The program that you see below, firstly creates a DB of people (to simulate the real DB that I want to work with), and then extracts the required list. The problem is that the result is not as I expect:

import datetime as dt
import peewee as pw
db = pw.SqliteDatabase('people1.db')

class Person(pw.Model):
    name = pw.CharField()
    birthday = pw.DateField(formats=['%m/%d/%Y'])
    class Meta:
        database = db # This model uses the "people.db" database.

db.create_tables([Person])


bob0 = Person(name='Bob0', birthday='4/13/1940')
bob1 = Person(name='Bob1', birthday='5/13/1950')
bob2 = Person(name='Bob2', birthday='3/13/1960')
bob3 = Person(name='Bob3', birthday='3/13/1970')
bob4 = Person(name='Bob4', birthday='3/13/1980')
bob5 = Person(name='Bob5', birthday='3/13/1990')
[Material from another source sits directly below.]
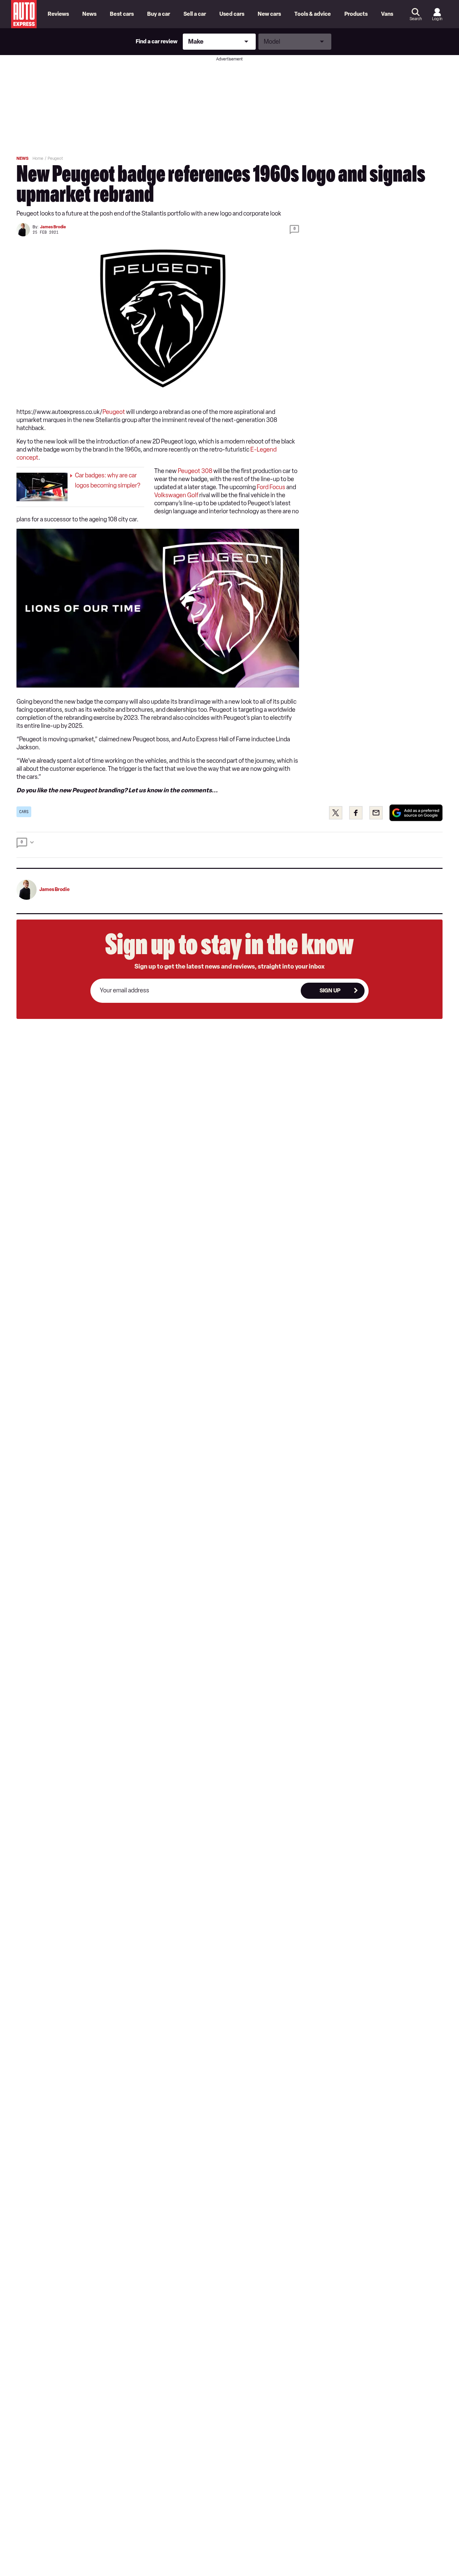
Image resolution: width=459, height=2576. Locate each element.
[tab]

base = Person(name="base", birthday='3/13/1960')

bob0.save()
bob1.save()
bob2.save()
bob3.save()
bob4.save()
bob5.save()
base.save()

for item in Person.select().where(Person.birthday > base.birthday):
    print item.name , item.birthday

Output:

>>> ================================ RESTART ================================
>>> 
Bob0 1940-04-13
Bob1 1950-05-13
Bob3 1970-03-13
Bob4 1980-03-13
Bob5 1990-03-13
>>> 

As you see above, base = 3/13/1960. So I shouldn't have Bob0 and Bob1 in output! How can I handle it?

Note that, I don't want to change the format of birthdays in the database. I also don't want to fetch all the rows and check them later! I want to fetch the required rows only.


Solution

  • You can use sqlite3.Connection.create_function to specify your own sqlite function that will transform your dates into something that can be lexicographically sorted:

    import datetime as dt
    import peewee as pw
    
    # custom sqlite function to reformat our date string
    def _sqlite_reformat_date(unfortunate_date_string):
        return dt.datetime \
            .strptime(unfortunate_date_string,'%m/%d/%Y') \
            .strftime('%Y-%m-%d')
    
    # Subclass pw.SqliteDatabase to add our custom sqlite function
    class MySqliteDatabase(pw.SqliteDatabase):
        def __init__(self, *args, **kwargs):
            super(MySqliteDatabase, self).__init__(*args, **kwargs)
    
        def _add_conn_hooks(self, conn):
            conn.create_function('reformat_date', 1, _sqlite_reformat_date)
            super(MySqliteDatabase, self)._add_conn_hooks(conn)
    
    db = MySqliteDatabase('people1.db')
    
    # ...
    # Your model definition and data inserts from your example above
    # ...
    
    rd = pw.fn.reformat_date # Use our custom sqlite function
    for item in Person.select().where(rd(Person.birthday) > rd(base.birthday)):
        print item.name , item.birthday
    

    Although this approach will 'fetch the required rows only' it will still run this python function for every row! It is little better than just fetching all the rows in doing the date comparison in python, it may even be slower!

    However the _sqlite_reformat_date function could be refactored to be much faster and its nice to know how easy it is to add a custom function into sqlite.